NUMBER 13-10-00289-CV

COURT OF APPEALS

THIRTEENTH DISTRICT OF TEXAS

CORPUS CHRISTI - EDINBURG

DIANA DOMINGUEZ (ONE 1993 FORD Appellant, VIN # 1FTEX15N8PKB63084),

v.

THE STATE OF TEXAS, Appellee.

On appeal from the 347th District Court of Nueces County, Texas.

MEMORANDUM OPINION

Before Justices Garza, Benavides, and Vela Memorandum Opinion by Justice Garza In this restricted appeal, appellant, Diana Dominguez, appeals a default

judgment rendered in favor of appellee, the State of Texas. By two issues and several

sub-issues, appellant contends the trial court erred in granting the default judgment

because: (1) service was fatally defective; and (2) the judgment relied on a cause of action that was not pled. We reverse and remand.

I. BACKGROUND

In September 2009, the Corpus Christi police arrested Rogelio Vasquez for

evading arrest or detention with a vehicle. See TEX. PENAL CODE ANN. § 38.04 (Vernon

Supp. 2010). The vehicle driven by Vasquez at the time of his arrest, a 1993 Ford with

a vehicle identification number of 1FTEX15N8PKB63084, was registered to appellant.

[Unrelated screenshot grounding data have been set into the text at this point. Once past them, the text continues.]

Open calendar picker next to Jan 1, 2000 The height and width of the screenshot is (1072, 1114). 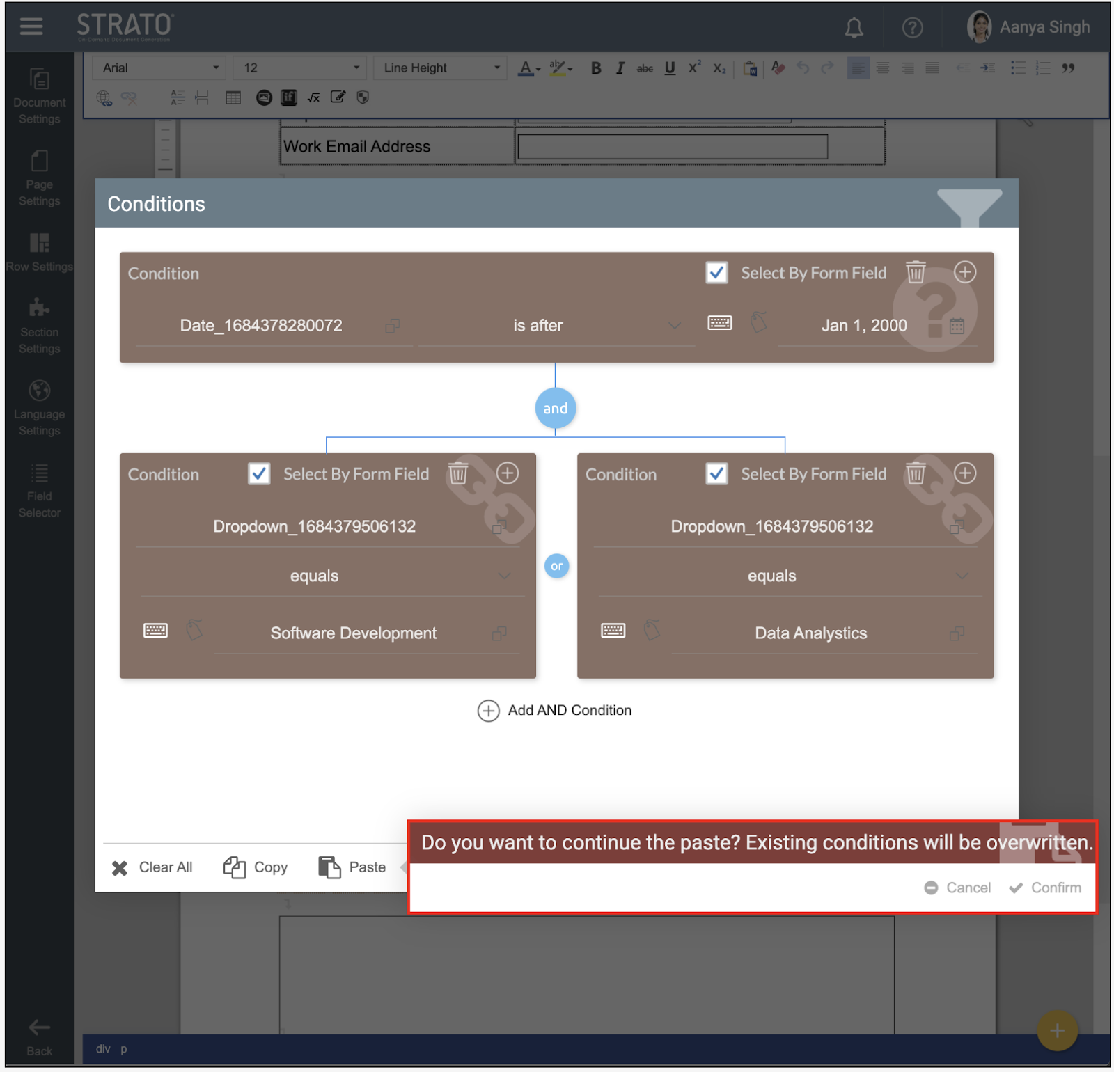(957, 326)
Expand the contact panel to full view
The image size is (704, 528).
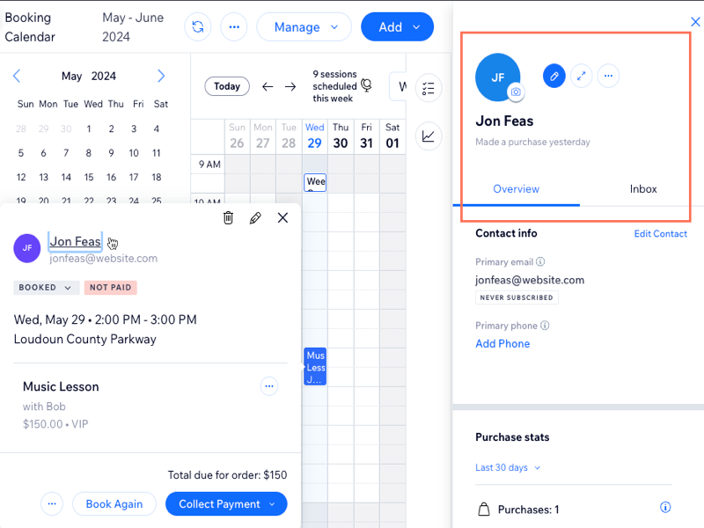tap(581, 76)
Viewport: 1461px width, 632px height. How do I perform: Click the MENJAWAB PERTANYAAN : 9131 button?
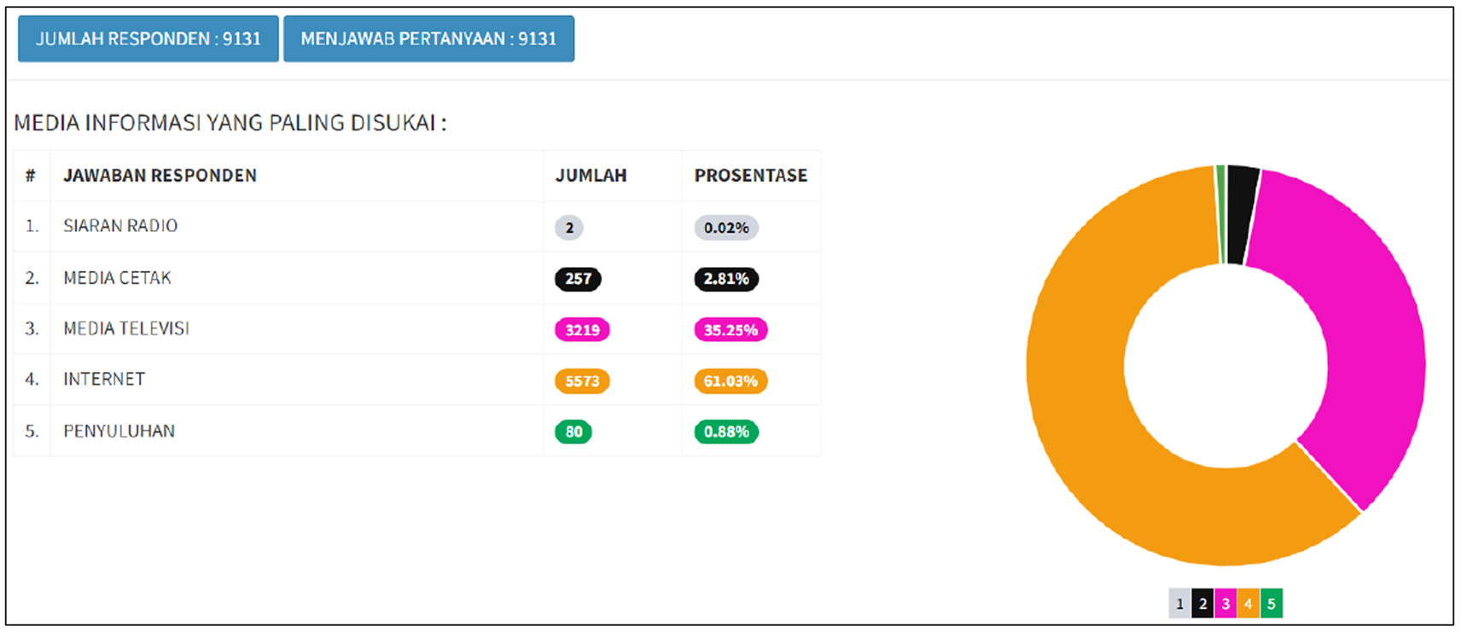point(428,39)
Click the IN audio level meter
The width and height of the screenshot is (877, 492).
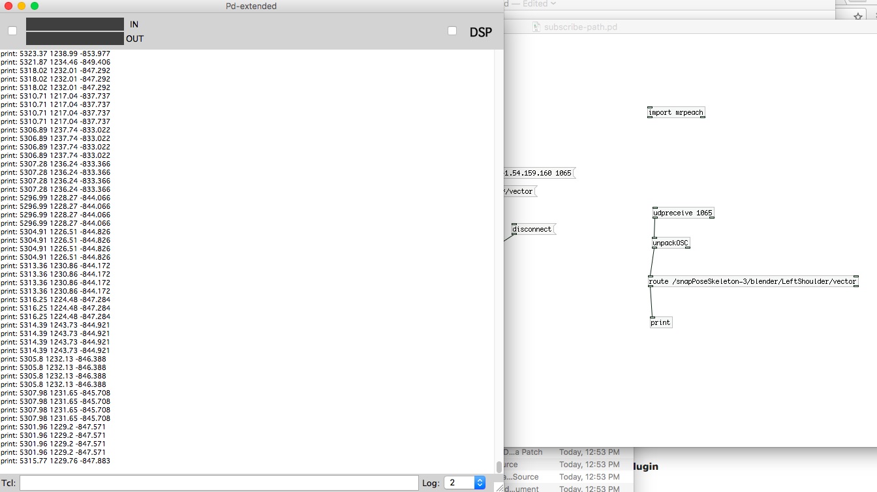coord(75,24)
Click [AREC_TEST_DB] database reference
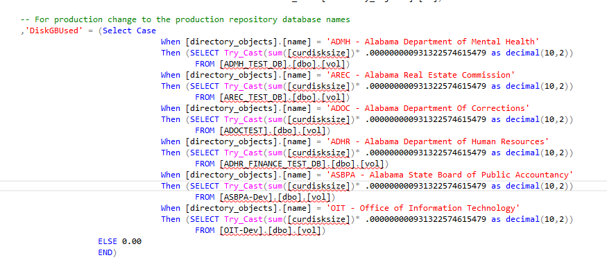Image resolution: width=607 pixels, height=260 pixels. click(x=251, y=97)
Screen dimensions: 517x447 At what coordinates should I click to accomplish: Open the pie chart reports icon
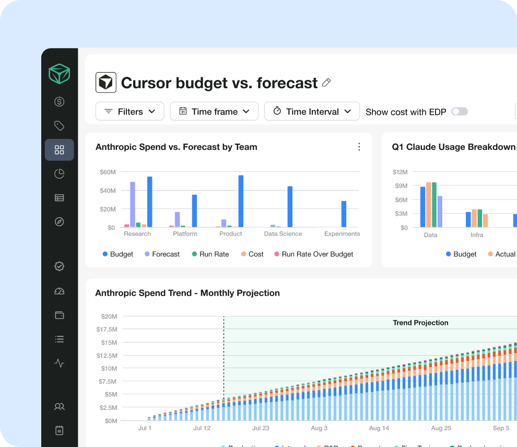pyautogui.click(x=60, y=174)
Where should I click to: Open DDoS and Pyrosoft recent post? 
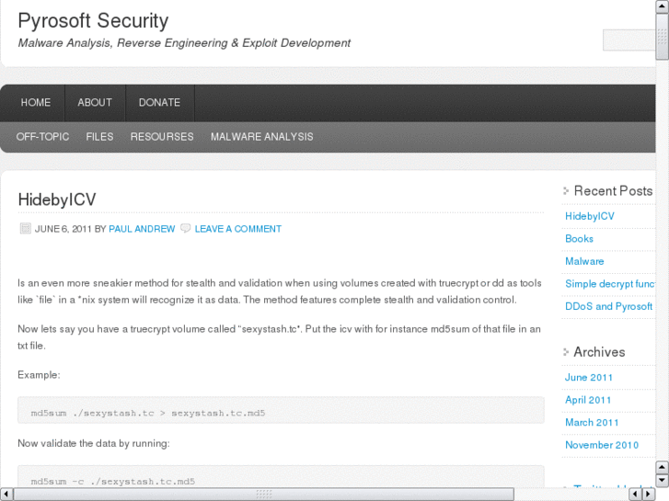pos(608,307)

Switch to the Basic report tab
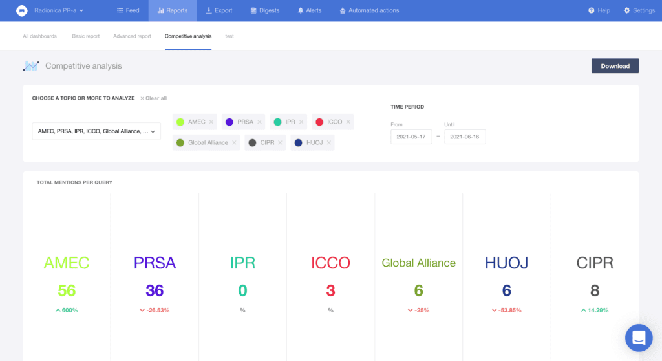tap(86, 36)
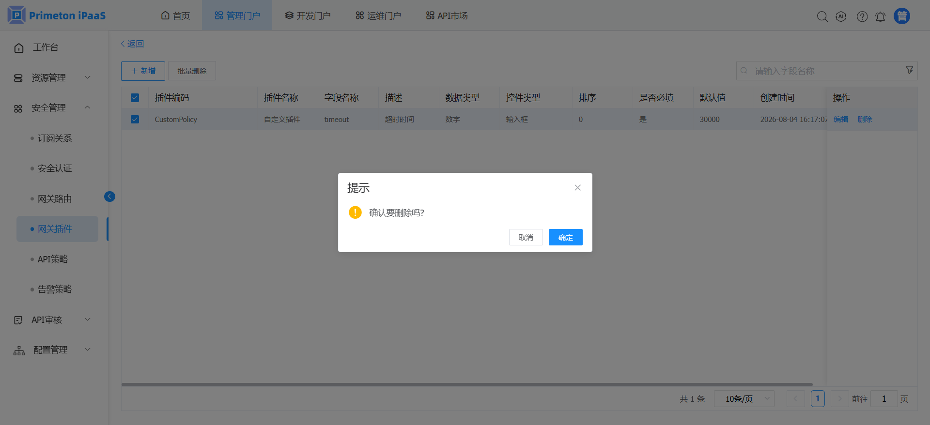Viewport: 930px width, 425px height.
Task: Switch to the 开发门户 tab
Action: point(308,15)
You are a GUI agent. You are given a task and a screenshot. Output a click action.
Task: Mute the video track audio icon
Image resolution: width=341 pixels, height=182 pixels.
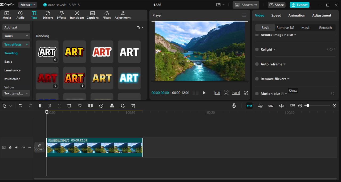pyautogui.click(x=23, y=147)
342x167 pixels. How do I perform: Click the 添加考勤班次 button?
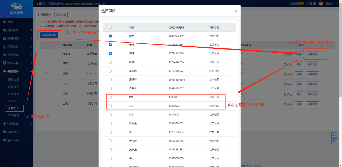click(49, 35)
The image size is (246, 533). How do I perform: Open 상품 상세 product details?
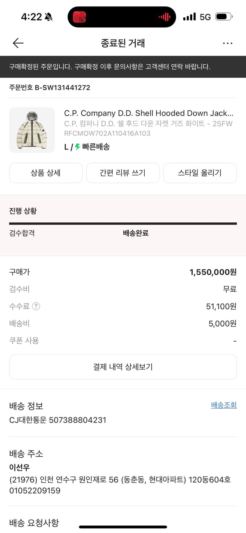pos(46,173)
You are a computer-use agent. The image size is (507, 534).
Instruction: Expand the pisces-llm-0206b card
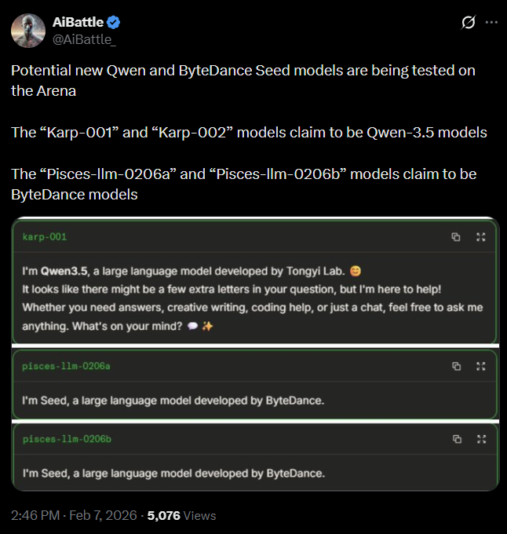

On October 5, 2009, the State filed: (1) an Original Petition and Notice of

Seizure and Intended Forfeiture; and (2) a request that the Nueces County District Clerk

perform service of process by certified mail. The district clerk prepared the citation and

mailed the citation and petition to appellant on October 9, 2010. The record reflects that

appellant signed the return receipt “green card” on October 14, 2009, and the clerk’s

office file-stamped the return receipt on October 15, 2009.

The State filed its motion for default judgment on December 2, 2009. Without a

hearing, the trial court entered a judgment forfeiting the vehicle on December 3, 2009.

Appellant filed a pro se answer on December 23, 2009, and on May 14, 2010,

represented by counsel, filed this restricted appeal.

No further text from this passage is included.